Action item ::
In the copy you make of the entries, no picture should appear, and every word must match.

Given entries ::
_____

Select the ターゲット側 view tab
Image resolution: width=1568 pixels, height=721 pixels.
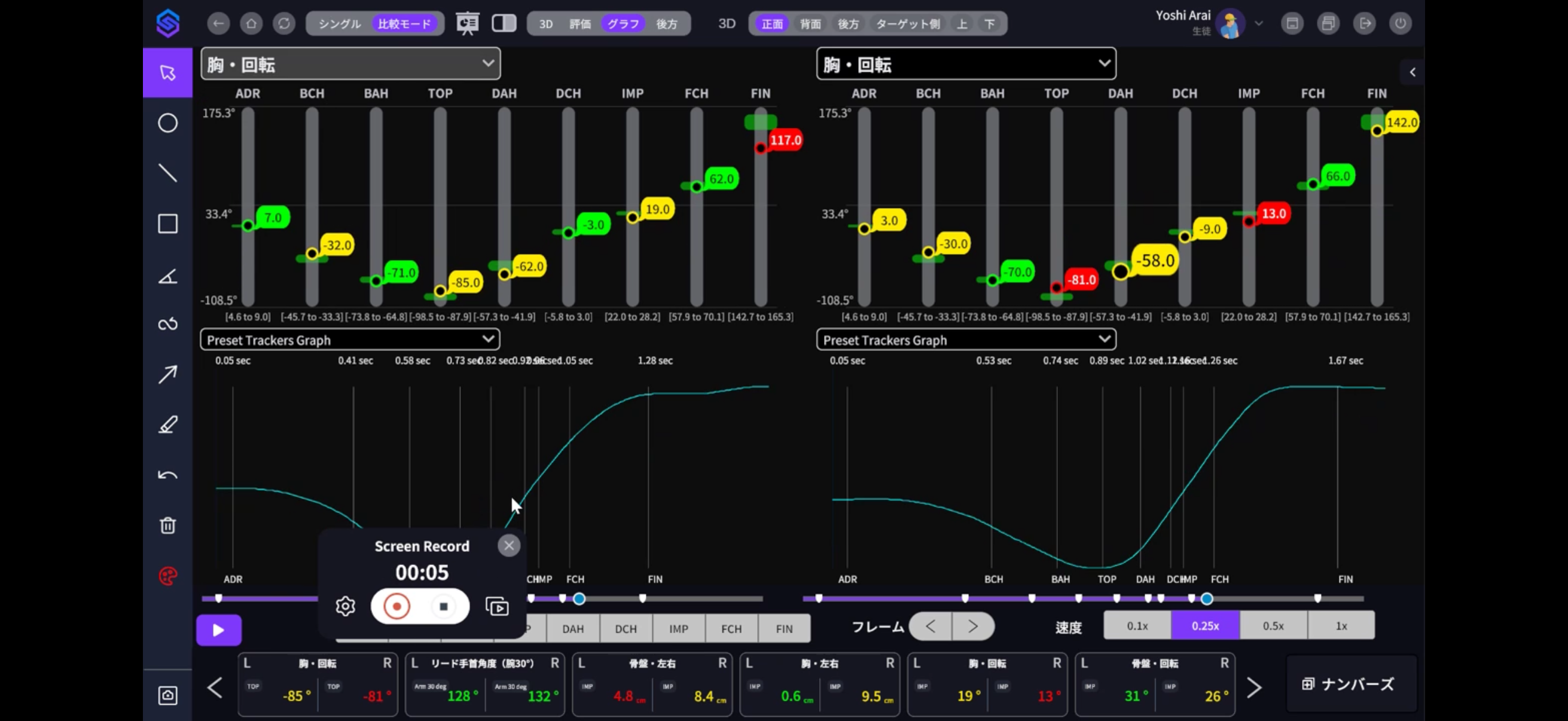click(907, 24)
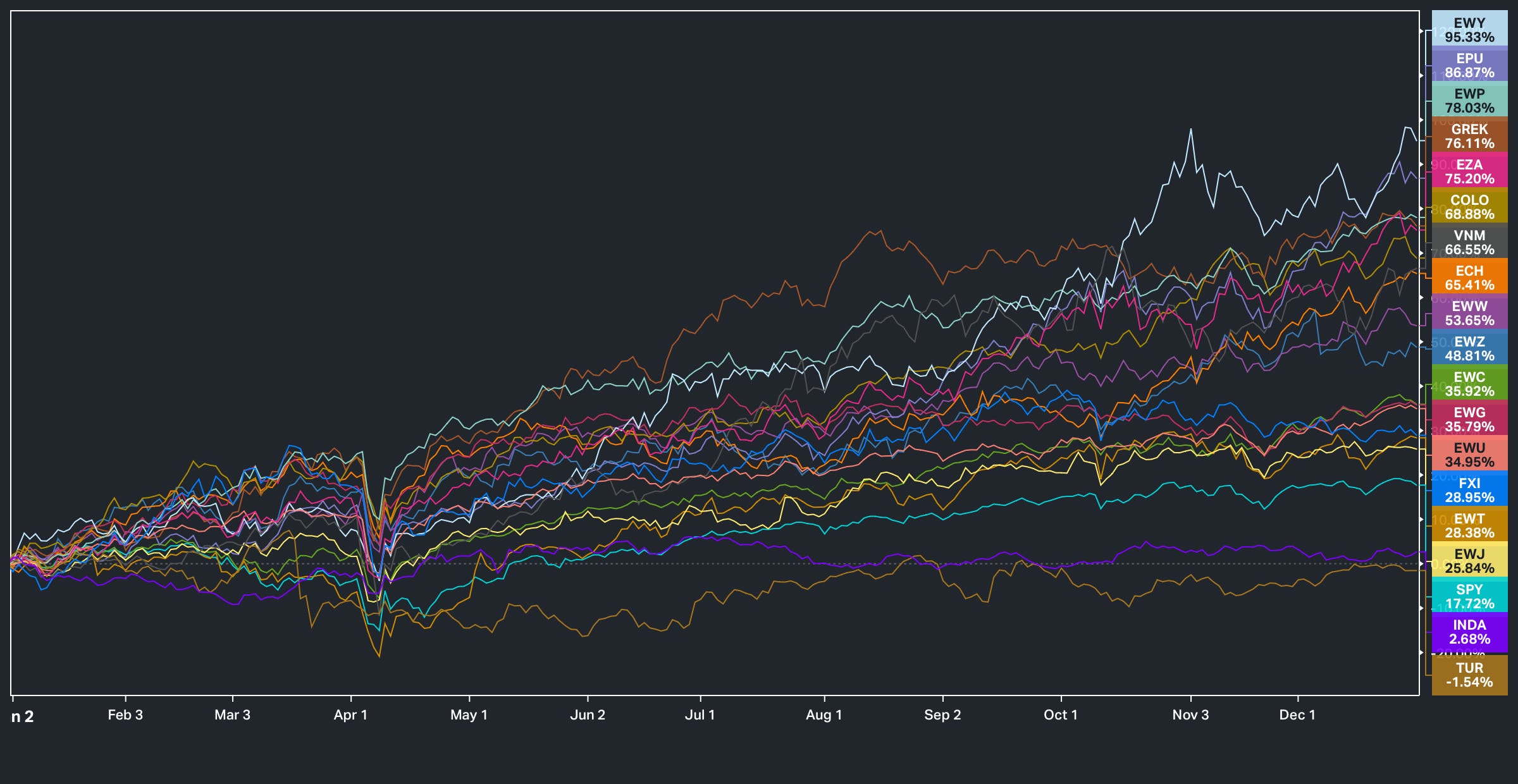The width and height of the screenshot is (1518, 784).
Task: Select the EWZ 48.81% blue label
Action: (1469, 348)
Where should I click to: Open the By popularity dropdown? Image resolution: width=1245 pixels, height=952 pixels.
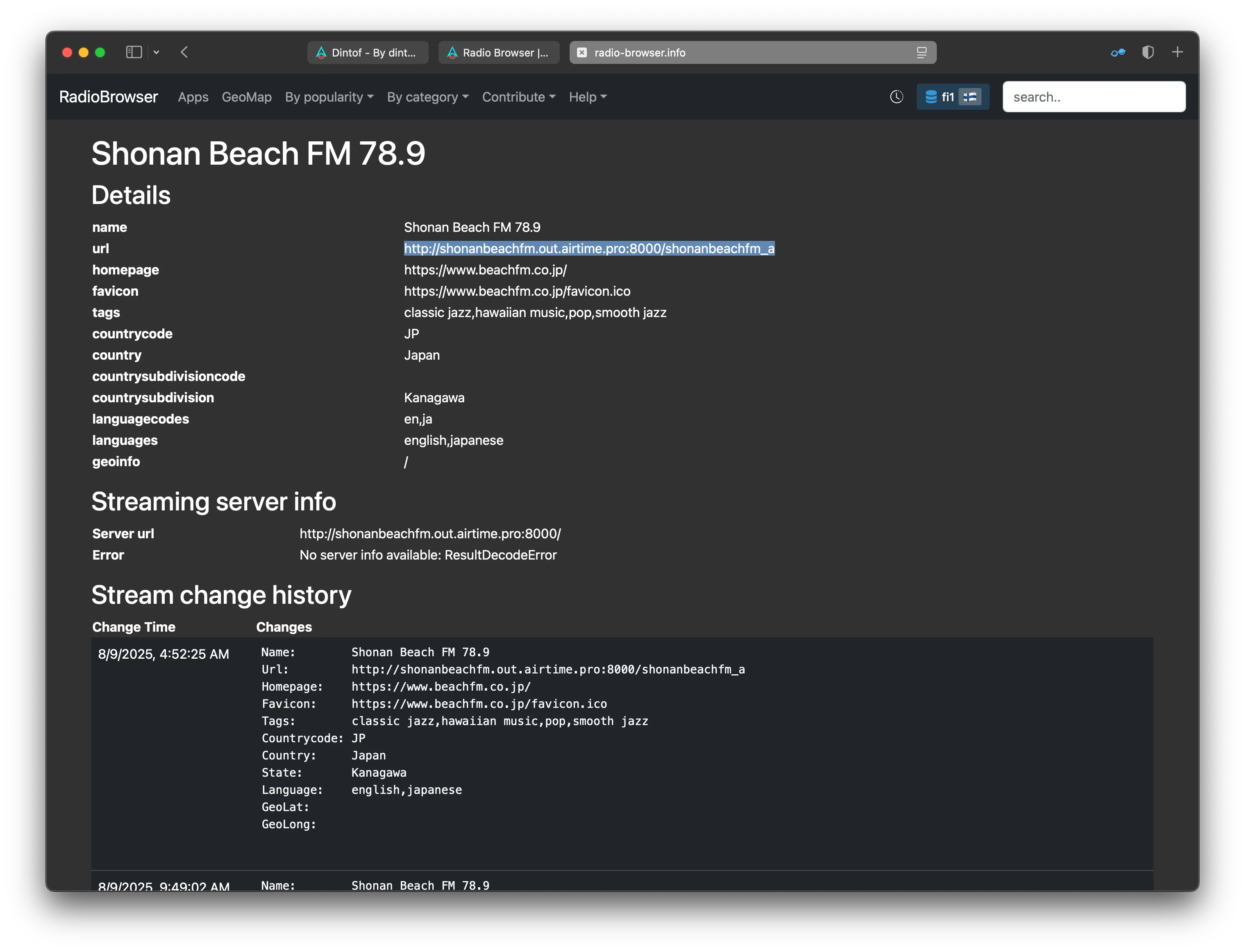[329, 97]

_____

Answer to the problem ::
Select the ターゲット側 view tab
Image resolution: width=1568 pixels, height=721 pixels.
click(907, 24)
The width and height of the screenshot is (1518, 784).
Task: Select the EWZ 48.81% blue label
Action: (1469, 348)
Where should I click to: Open the By popularity dropdown? Image resolution: width=1245 pixels, height=952 pixels.
[329, 97]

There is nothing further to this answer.